◆ EXERCISE INSTRUCTIONS: Search the entries below for the string "computer" and give the number of lines that hold it, nothing else.

── THE DATA

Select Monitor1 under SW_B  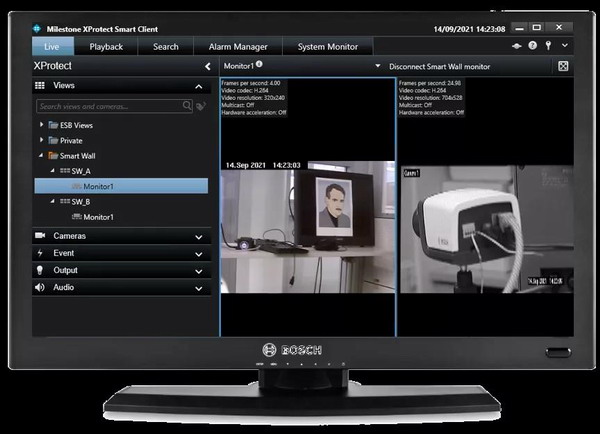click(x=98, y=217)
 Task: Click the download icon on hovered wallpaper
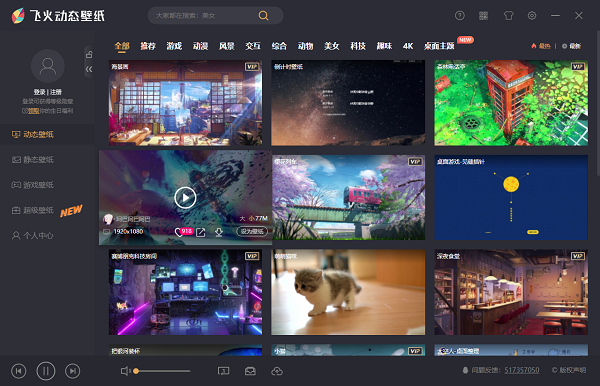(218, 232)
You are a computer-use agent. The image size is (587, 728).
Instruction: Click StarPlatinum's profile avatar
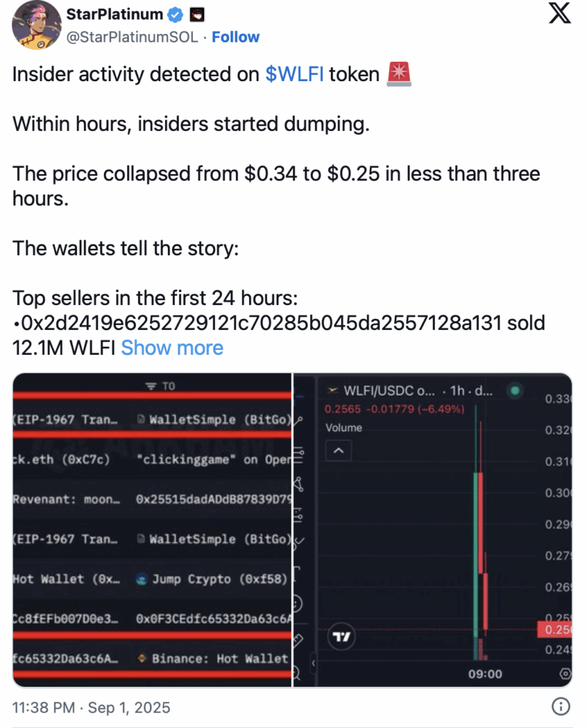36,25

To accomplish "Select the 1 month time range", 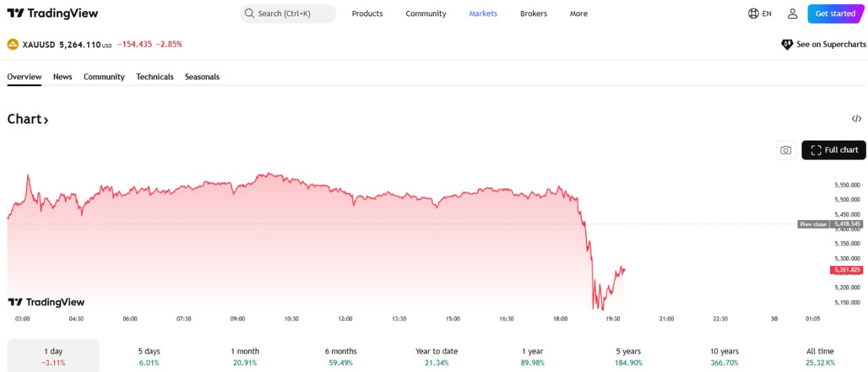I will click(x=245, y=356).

────
── THE DATA

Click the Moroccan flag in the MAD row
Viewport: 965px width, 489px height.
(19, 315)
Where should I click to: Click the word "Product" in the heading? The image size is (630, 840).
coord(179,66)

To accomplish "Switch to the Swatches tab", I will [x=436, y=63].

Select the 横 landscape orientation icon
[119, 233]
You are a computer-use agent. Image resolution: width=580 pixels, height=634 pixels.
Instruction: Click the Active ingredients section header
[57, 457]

────

◆ WRITTEN SOLUTION: 2